- _Records for this exercise_

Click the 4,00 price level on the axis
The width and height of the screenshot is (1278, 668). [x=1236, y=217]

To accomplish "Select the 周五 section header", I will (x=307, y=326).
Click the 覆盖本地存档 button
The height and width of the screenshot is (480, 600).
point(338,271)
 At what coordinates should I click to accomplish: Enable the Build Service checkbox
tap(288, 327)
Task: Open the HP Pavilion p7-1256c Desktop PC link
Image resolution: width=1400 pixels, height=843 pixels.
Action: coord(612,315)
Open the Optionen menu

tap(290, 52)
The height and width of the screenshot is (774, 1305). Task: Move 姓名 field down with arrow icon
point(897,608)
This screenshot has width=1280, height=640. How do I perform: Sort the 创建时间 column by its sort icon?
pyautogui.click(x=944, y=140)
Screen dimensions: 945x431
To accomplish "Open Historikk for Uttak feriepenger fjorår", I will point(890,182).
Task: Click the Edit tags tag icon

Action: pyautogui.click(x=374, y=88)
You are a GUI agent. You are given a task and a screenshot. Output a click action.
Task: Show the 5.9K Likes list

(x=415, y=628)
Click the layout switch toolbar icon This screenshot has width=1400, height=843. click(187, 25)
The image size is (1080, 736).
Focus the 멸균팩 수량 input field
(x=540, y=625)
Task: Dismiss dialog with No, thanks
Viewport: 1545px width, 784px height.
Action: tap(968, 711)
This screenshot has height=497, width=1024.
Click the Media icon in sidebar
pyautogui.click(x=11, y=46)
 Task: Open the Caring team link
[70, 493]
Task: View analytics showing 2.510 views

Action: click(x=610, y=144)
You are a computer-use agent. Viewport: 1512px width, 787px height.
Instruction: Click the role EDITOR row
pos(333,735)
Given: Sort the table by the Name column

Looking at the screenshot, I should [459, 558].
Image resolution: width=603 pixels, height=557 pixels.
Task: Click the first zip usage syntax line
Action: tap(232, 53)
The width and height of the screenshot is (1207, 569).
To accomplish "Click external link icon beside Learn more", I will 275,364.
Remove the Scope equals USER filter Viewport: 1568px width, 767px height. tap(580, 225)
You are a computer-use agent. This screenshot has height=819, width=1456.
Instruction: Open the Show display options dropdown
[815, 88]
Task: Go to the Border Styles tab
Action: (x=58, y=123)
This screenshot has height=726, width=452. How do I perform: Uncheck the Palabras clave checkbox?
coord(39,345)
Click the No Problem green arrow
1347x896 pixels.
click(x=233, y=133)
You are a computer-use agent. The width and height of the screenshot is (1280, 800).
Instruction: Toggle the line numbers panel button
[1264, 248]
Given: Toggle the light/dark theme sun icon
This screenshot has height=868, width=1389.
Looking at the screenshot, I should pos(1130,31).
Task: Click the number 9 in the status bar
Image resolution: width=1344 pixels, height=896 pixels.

- _What the task requires_
List these lines as a numbered list, omitting any blank lines, and include every item.

- _Exercise output_
1. Click the 4,00 price level on the axis
2. The width and height of the screenshot is (1278, 668). [x=1236, y=217]
3. To accomplish "Select the 周五 section header", I will (x=307, y=326).
4. Click the 覆盖本地存档 button
5. The height and width of the screenshot is (480, 600).
6. point(338,271)
7.  At what coordinates should I click to accomplish: Enable the Build Service checkbox
8. tap(288, 327)
9. Task: Open the HP Pavilion p7-1256c Desktop PC link
10. Image resolution: width=1400 pixels, height=843 pixels.
11. Action: coord(612,315)
12. Open the Optionen menu
13. tap(290, 52)
14. The height and width of the screenshot is (774, 1305). Task: Move 姓名 field down with arrow icon
15. point(897,608)
16. This screenshot has width=1280, height=640. How do I perform: Sort the 创建时间 column by its sort icon?
17. pyautogui.click(x=944, y=140)
18. Screen dimensions: 945x431
19. To accomplish "Open Historikk for Uttak feriepenger fjorår", I will point(890,182).
20. Task: Click the Edit tags tag icon
21. Action: pyautogui.click(x=374, y=88)
22. You are a GUI agent. You are given a task and a screenshot. Output a click action.
23. Task: Show the 5.9K Likes list
24. (x=415, y=628)
25. Click the layout switch toolbar icon This screenshot has width=1400, height=843. click(187, 25)
26. The image size is (1080, 736).
27. Focus the 멸균팩 수량 input field
28. (x=540, y=625)
29. Task: Dismiss dialog with No, thanks
30. Viewport: 1545px width, 784px height.
31. Action: tap(968, 711)
32. This screenshot has height=497, width=1024.
33. Click the Media icon in sidebar
34. pyautogui.click(x=11, y=46)
35.  Task: Open the Caring team link
36. [70, 493]
37. Task: View analytics showing 2.510 views
38. Action: click(x=610, y=144)
39. You are a computer-use agent. Viewport: 1512px width, 787px height.
40. Instruction: Click the role EDITOR row
41. pos(333,735)
42. Given: Sort the table by the Name column
43. Looking at the screenshot, I should [459, 558].
44. Image resolution: width=603 pixels, height=557 pixels.
45. Task: Click the first zip usage syntax line
46. Action: tap(232, 53)
47. The width and height of the screenshot is (1207, 569).
48. To accomplish "Click external link icon beside Learn more", I will 275,364.
49. Remove the Scope equals USER filter Viewport: 1568px width, 767px height. tap(580, 225)
50. You are a computer-use agent. This screenshot has height=819, width=1456.
51. Instruction: Open the Show display options dropdown
52. [815, 88]
53. Task: Go to the Border Styles tab
54. Action: (x=58, y=123)
55. This screenshot has height=726, width=452. How do I perform: Uncheck the Palabras clave checkbox?
56. coord(39,345)
57. Click the No Problem green arrow
58. 1347x896 pixels.
59. click(x=233, y=133)
60. You are a computer-use agent. The width and height of the screenshot is (1280, 800).
61. Instruction: Toggle the line numbers panel button
62. [1264, 248]
63. Given: Toggle the light/dark theme sun icon
64. This screenshot has height=868, width=1389.
65. Looking at the screenshot, I should pos(1130,31).
66. Task: Click the number 9 in the status bar
67. Image resolution: width=1344 pixels, height=896 pixels.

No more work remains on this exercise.